According to the report, withholding payments unexpectedly dropped 3.5 percent below collections from 2014 in the last week of the month pulling down individual income tax receipts to $25.9 million below expectations.
Sales tax receipts also did not meet expectations. Collections for accounts representing half of all state sales tax receipts were down 4.2 percent.
Overall, sales tax receipts, which reflect spending in November, were $14 million below expectations for December.
There should be no surprises here.
However, “it is the first time this fiscal year that individual income tax receipts have not grown compared to the prior fiscal year to date,” said Secretary of Revenue Nick Jordan is quoted as saying in a KDR news release. “It is too soon to tell if this is a one-time event or not.”
The KDA noted that total receipts for the fiscal year to date, reflecting money collected by the Kansas Department of Revenue and other agencies totaled $2.9 billion. But, other results were mixed.
Revenue from all tax sources was $19.2 million under estimates for the fiscal year-to-date.
Insurance premiums were $7.9 million more than estimates for the month.
Overall revenue receipts collections – which includes corporate franchise fee, insurance premiums, interest, net transfers, agency earnings and miscellaneous – were $651.6 million for the month, or $28.3 million more than expectations.
The net transfers for December were $56.2 million more than estimates, primarily from an additional $56.9 million in transfers that were authorized from the special allotment authority in HB 2135 and announced in November following the Consensus Revenue Estimating Group’s updated estimates.
This can’t possibly be the fault of Republican Gov. Sam Brownback’s dubious tax-spend experiment, could it? Not if you ask his right-wing ilk in the Legislature.
“The reality of the retail sales receipts is that it’s consistent with a national economy that continues to struggle under President Obama,” said Speaker Ray Merrick. “When the going gets tough, Kansas families pore over their household budgets. That is why I am committed to an in-depth review of the state budget to ensure each tax dollar is being spent as effectively as possible.”
Let’s just keep passing the buck. Oops, there may be no bucks to pass.
All this being said, the state is entering this session with serious budgetary woes. They may not be as bad as last year, but who knows what the future holds.
Gov. Sam Brownback has said repeatedly that more tax increases will not be necessary. Senate President Susan Wagle and other legislators have predicted a short session, with Wagle saying taxes will not be on the table.
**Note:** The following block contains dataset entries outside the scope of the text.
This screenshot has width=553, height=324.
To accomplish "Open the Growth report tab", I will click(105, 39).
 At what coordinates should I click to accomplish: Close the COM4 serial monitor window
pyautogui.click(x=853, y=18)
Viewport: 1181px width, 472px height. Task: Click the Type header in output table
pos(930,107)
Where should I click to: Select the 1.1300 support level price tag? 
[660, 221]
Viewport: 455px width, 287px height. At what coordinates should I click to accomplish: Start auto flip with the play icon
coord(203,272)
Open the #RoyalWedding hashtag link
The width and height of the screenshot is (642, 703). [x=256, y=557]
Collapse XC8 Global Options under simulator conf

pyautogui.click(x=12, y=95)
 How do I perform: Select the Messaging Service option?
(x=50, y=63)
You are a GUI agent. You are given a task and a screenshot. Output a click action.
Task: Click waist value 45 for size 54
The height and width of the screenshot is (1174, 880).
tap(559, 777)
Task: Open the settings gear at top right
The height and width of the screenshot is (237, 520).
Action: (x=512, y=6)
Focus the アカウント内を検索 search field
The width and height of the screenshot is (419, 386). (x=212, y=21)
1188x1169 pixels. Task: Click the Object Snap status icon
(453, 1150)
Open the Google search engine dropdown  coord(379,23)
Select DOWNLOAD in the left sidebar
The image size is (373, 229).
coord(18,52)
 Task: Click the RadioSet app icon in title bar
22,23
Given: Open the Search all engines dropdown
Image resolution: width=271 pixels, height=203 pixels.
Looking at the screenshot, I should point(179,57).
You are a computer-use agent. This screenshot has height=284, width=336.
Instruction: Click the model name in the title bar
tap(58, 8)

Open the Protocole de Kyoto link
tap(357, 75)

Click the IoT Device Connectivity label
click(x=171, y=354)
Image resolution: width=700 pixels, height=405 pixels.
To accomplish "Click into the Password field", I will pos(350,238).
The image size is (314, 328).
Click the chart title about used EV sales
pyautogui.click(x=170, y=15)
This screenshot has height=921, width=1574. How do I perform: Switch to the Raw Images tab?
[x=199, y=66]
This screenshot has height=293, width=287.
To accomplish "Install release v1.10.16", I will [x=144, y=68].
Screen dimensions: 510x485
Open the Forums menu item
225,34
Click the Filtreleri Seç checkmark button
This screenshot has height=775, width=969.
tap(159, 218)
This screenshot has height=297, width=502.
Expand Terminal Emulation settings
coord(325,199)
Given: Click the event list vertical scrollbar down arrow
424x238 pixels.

This may not be realistic.
We can no longer afford to rob eduction and the Kansas Department of Transportation in a knee-jerk reaction to fill budget gaps. We can no longer shuffle the tax burden down to local governments. We must have long-term problems that need long-term solutions.
We need strong leaders. Our lawmakers must set aside their petty, partisan bickering and pandering to their bases and do what is best for Kansas.